# rye:signed:2026-04-14T02:15:38Z:e2f7347c4181f4a7c4bacb352f22e9f35bd8bef8fa721aca0bf3bbb3db922f07:XE6V0kFJOt9DPDxA1tNO6Xb7cJM_wBMz1-gr2qb5LAXj6PsSavDPeDoRmobXV5QrTW31oUsWj2MHHKh0ZCOcBQ:6ea18199041a1ea8
"""
persistence/artifact_store.py: CAS-backed artifact store

Stores full tool results as CAS blobs with content-hash deduplication.
Maintains an ArtifactIndex CAS object per thread mapping call_id → blob_hash.
"""

__version__ = "2.0.0"
__tool_type__ = "python"
__category__ = "rye/agent/threads/persistence"
__tool_description__ = "CAS-backed artifact store for out-of-band tool result persistence"

import hashlib
import json
import logging
from pathlib import Path
from typing import Any, Dict, Optional

from rye.primitives import cas
from rye.cas.objects import ArtifactIndex
from rye.cas.store import cas_root

logger = logging.getLogger(__name__)


class ArtifactStore:
    """CAS-backed store for out-of-band tool result persistence.

    Artifacts are stored as CAS blobs (content-addressed by SHA256).
    An ArtifactIndex object tracks call_id → {blob_hash, content_hash, tool_name}
    per thread, stored as a CAS object with a mutable ref pointer.
    """

    def __init__(self, thread_id: str, project_path: Path):
        self.thread_id = thread_id
        self.project_path = Path(project_path)
        self._root = cas_root(self.project_path)
        self._index: Optional[Dict[str, Dict[str, str]]] = None

    def _load_index(self) -> Dict[str, Dict[str, str]]:
        """Load artifact index from CAS via ref.

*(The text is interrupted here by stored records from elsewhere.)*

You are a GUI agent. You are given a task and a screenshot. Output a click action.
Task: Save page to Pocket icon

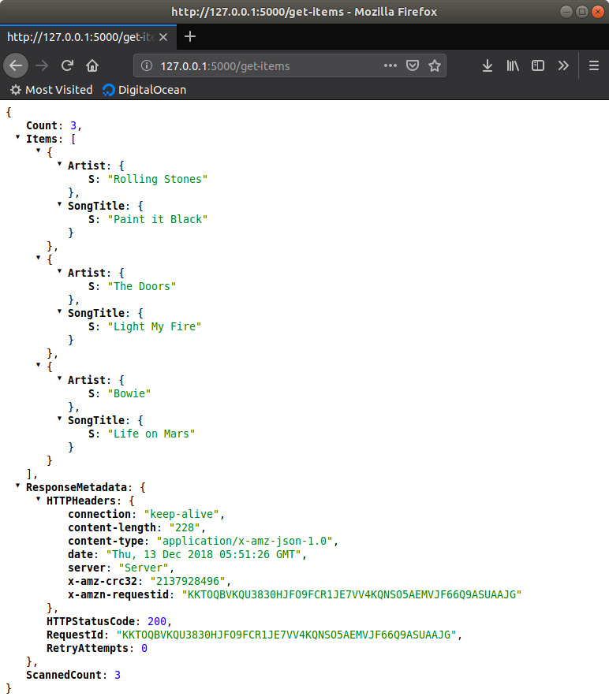(x=412, y=65)
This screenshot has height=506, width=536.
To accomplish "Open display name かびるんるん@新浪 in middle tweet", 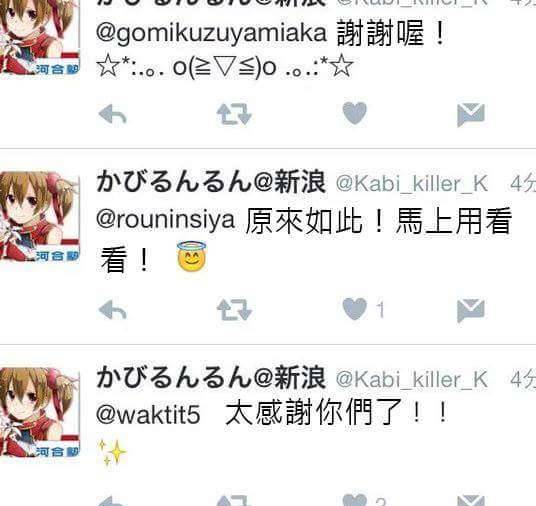I will click(x=211, y=182).
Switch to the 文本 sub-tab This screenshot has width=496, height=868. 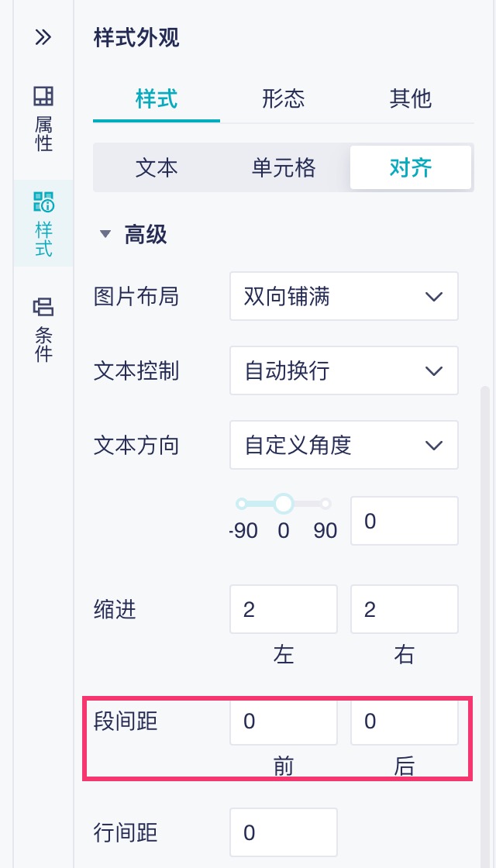(156, 168)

Returns entries dict."""
        if self._index is not None:
            return self._index

        from rye.cas.store import read_ref
        ref_path = self._ref_path()
        index_hash = read_ref(ref_path)

        if not index_hash:
            self._index = {}
            return self._index

        obj = cas.get_object(index_hash, self._root)
        if obj is None:
            raise RuntimeError(f"Artifact index ref points to missing object: {index_hash}")
        if obj.get("kind") != "artifact_index":
            raise RuntimeError(f"Invalid artifact index kind: {obj.get('kind')}")
        if obj.get("thread_id") != self.thread_id:
            raise RuntimeError(
                f"Artifact index thread mismatch: expected {self.thread_id}, got {obj.get('thread_id')}"
            )

        self._index = obj.get("entries", {})
        return self._index

    def _save_index(self) -> None:
        """Store artifact index as CAS object and update ref."""
        from rye.cas.store import write_ref
        index = ArtifactIndex(
            thread_id=self.thread_id,
            entries=self._load_index(),
        )
        index_hash = cas.store_object(index.to_dict(), self._root)
        write_ref(self._ref_path(), index_hash)

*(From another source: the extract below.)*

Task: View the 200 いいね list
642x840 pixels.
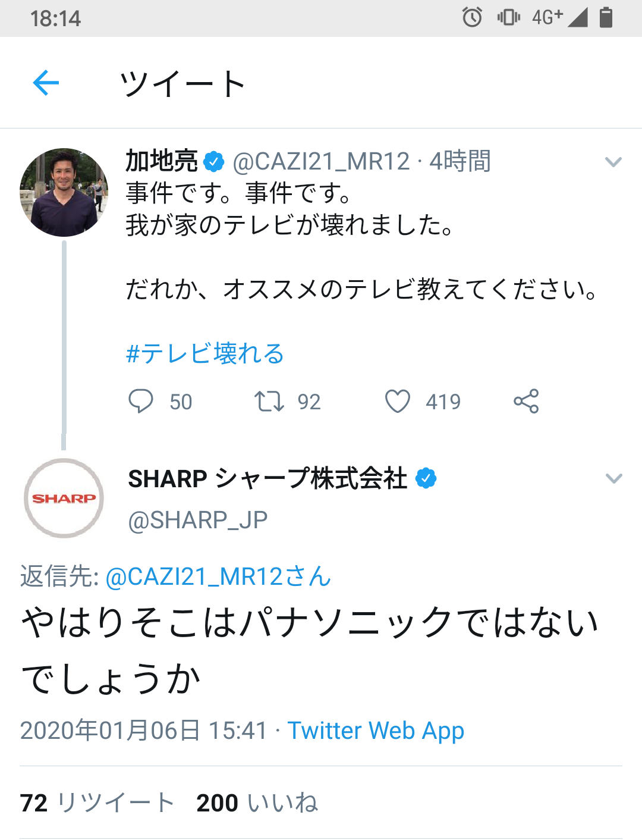Action: [x=257, y=803]
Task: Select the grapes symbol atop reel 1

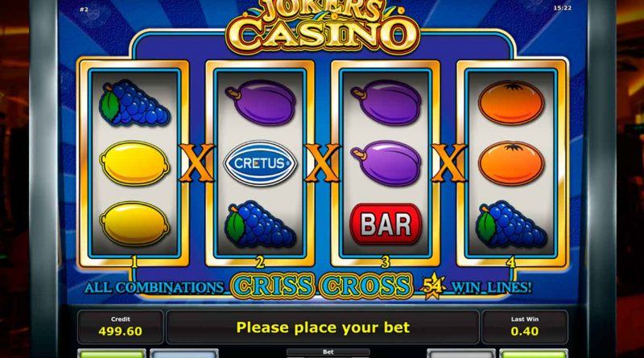Action: (134, 103)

    def _ref_path(self) -> Path:
        return (
            self._root / "refs"
            / "artifacts" / f"{self.thread_id}.json"
        )

    def store(self, call_id: str, tool_name: str, data: Any) -> str:
        """Store artifact as CAS blob. Returns content hash.

        Serializes data deterministically, stores as blob, updates index.
        """
        serialized = json.dumps(data, sort_keys=True, default=str)
        content_hash = hashlib.sha256(serialized.encode()).hexdigest()

        blob_hash = cas.store_blob(serialized.encode(), self._root)

        entries = self._load_index()
        entries[call_id] = {
            "blob_hash": blob_hash,
            "content_hash": content_hash,
            "tool_name": tool_name,
        }
        self._save_index()

        return content_hash

    def retrieve(self, call_id: str) -> Optional[Dict]:
        """Read artifact by call_id. Returns parsed data or None."""
        entries = self._load_index()
        entry = entries.get(call_id)
        if not entry:
            return None

        blob_data = cas.get_blob(entry["blob_hash"], self._root)
        if blob_data is None:
            logger.warning("Artifact blob %s missing for call_id %s", entry["blob_hash"], call_id)
            return None

        data = json.loads(blob_data)
        return {
            "call_id": call_id,
            "tool_name": entry.get("tool_name", ""),
            "content_hash": entry["content_hash"],
            "data": data,
        }

    def has_content(self, content_hash: str) -> Optional[str]:
        """Check if any artifact in this thread has the given hash.

        Returns the call_id if found, None otherwise.
        """
        entries = self._load_index()
        for call_id, entry in entries.items():
            if entry.get("content_hash") == content_hash:
                return call_id
        return None


def get_artifact_store(thread_id: str, project_path: Path) -> ArtifactStore:
    """Create an ArtifactStore for the given thread."""
    return ArtifactStore(thread_id, project_path)